_Given request:_ Count how many lines in the listing below contain the word "accomplish" and give only that number.

(begin)

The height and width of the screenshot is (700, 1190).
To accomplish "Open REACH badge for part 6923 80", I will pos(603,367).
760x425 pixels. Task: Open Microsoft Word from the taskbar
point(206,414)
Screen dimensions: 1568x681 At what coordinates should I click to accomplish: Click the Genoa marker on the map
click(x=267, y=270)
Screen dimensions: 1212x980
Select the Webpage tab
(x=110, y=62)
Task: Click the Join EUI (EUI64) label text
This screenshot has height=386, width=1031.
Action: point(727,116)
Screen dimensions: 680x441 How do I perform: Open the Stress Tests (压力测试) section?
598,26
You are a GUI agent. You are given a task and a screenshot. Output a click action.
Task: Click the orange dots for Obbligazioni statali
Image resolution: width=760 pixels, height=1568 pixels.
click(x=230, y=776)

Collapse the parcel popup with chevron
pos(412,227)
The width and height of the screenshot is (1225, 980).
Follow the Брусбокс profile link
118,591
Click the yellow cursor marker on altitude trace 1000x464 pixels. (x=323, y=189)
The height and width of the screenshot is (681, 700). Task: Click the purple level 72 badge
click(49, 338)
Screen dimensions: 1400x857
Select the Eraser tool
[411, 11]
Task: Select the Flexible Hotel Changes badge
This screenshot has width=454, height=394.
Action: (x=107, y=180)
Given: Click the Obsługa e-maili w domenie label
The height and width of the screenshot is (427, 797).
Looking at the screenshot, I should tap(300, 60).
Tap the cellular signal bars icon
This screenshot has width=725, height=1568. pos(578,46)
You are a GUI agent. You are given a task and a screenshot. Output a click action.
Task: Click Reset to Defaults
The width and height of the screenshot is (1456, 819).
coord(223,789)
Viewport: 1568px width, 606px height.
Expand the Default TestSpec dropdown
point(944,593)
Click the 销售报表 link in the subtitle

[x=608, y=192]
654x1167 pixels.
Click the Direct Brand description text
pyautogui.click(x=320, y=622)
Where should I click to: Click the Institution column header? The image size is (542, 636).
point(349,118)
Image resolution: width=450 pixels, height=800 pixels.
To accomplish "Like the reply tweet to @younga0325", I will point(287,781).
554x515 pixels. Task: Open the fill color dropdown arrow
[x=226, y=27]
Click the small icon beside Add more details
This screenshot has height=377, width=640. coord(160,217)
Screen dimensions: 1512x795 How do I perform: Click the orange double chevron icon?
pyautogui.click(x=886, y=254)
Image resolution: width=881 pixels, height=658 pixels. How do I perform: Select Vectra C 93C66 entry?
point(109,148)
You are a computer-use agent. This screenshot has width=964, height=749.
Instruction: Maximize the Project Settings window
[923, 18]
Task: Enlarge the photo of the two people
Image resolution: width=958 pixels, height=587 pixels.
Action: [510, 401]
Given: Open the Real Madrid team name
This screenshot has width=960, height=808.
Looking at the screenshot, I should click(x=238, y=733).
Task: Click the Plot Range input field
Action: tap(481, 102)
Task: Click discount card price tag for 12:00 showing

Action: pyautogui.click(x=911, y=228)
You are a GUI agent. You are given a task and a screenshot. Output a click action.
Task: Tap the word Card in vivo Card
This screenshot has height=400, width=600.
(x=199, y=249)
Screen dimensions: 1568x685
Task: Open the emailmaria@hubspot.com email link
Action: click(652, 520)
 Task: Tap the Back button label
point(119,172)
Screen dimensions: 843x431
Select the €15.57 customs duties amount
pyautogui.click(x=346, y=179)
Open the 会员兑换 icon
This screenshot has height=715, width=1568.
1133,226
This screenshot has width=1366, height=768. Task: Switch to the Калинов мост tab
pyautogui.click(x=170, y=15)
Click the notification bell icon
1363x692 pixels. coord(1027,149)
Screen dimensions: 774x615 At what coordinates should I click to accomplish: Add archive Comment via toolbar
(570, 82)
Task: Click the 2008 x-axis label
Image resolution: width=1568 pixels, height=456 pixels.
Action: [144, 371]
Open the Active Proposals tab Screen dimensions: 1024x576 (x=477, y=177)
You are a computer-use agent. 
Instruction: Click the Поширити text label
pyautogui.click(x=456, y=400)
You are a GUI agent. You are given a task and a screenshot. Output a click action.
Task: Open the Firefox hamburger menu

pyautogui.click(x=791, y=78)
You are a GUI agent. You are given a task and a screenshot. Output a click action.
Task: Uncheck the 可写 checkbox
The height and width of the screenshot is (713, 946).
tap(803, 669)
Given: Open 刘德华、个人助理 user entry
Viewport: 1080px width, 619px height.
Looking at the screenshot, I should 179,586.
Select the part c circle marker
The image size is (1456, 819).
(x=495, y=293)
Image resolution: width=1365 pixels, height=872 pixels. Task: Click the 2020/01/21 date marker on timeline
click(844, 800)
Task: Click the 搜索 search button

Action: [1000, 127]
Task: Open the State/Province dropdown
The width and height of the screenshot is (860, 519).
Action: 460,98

(end)

_Response for this exercise:_ 4